Rakuten is a veteran club, but three young players have bright futures: center fielder Ryo Hijirisawa, catcher Motohiro Shima and big right-hander Masahiro Tanaka.

The Eagles picked up former big league infielders Kazuo Matsui and Akinori Iwamura. Hisashi Iwakuma is back after being posted but failing to sign with the Oakland Athletics.

Chiba Lotte Marines

Manager Norifumi Nishimura's team got smoking hot at the right time last season. The Marines snuck into the playoffs and won it all.

The pitching was mediocre (4.10 ERA), but a tremendous offensive effort (PL-high 708 runs) and late-season bullpen heroics made the difference. The club has lost shortstop Tsuyoshi Nishioka to the majors after his MVP-caliber season and closer Hiroyuki Kobayashi to free agency.

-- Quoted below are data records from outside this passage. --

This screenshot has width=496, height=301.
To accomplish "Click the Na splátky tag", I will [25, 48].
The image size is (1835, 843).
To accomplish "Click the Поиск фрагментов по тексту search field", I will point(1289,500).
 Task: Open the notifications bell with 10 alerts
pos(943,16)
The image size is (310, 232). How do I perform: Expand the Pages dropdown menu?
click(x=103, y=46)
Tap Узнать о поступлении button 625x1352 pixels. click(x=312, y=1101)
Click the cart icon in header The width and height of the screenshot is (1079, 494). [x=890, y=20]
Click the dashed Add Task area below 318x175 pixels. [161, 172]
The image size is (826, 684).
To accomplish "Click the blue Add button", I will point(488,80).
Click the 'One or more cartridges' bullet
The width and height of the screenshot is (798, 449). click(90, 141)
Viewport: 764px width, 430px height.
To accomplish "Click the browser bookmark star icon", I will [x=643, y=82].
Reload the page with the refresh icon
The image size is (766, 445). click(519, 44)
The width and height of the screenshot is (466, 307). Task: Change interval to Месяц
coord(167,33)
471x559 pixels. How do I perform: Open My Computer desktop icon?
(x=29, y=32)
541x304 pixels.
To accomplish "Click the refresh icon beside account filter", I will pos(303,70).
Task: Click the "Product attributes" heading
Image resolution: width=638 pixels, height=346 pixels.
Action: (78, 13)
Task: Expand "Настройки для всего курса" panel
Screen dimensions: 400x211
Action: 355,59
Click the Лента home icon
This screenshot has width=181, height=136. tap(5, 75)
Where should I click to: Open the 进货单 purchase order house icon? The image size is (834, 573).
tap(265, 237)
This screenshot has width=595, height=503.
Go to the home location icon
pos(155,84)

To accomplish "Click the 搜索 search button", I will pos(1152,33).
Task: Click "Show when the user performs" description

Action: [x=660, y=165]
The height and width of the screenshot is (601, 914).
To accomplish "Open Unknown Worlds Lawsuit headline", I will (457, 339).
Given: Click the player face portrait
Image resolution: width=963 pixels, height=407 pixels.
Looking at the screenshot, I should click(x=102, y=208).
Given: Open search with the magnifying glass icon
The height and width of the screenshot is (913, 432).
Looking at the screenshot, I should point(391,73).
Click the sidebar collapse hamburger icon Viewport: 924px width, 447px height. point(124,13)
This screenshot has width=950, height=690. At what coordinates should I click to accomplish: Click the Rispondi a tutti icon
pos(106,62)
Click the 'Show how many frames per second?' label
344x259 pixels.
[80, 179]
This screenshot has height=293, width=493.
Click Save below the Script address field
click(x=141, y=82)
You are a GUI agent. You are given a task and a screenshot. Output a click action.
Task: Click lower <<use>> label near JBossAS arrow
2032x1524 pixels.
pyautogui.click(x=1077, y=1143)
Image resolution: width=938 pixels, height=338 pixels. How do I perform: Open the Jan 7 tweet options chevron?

Speed burner Takashi Ogino is back after missing much of his rookie season with a knee injury. He moves from center field to shortstop, where he played at Kwansei Gakuin University.

Orix Buffaloes

Manager Akinobu Okada's Buffaloes were second in the league with 146 homers. Although the club disposed of slugger Alex Cabrera, 23-year-old PL home run champ Takahiro Okada is a rare talent.

The pitching and defense is good enough if the Buffaloes can score consistently. Toward that end, they have signed first baseman Lee Seung Yeop, who returns to the PL for the first time since 2005.

Orix also landed Asia's major league career wins leader Park Chan Ho, but he was frequently lit up in the preseason.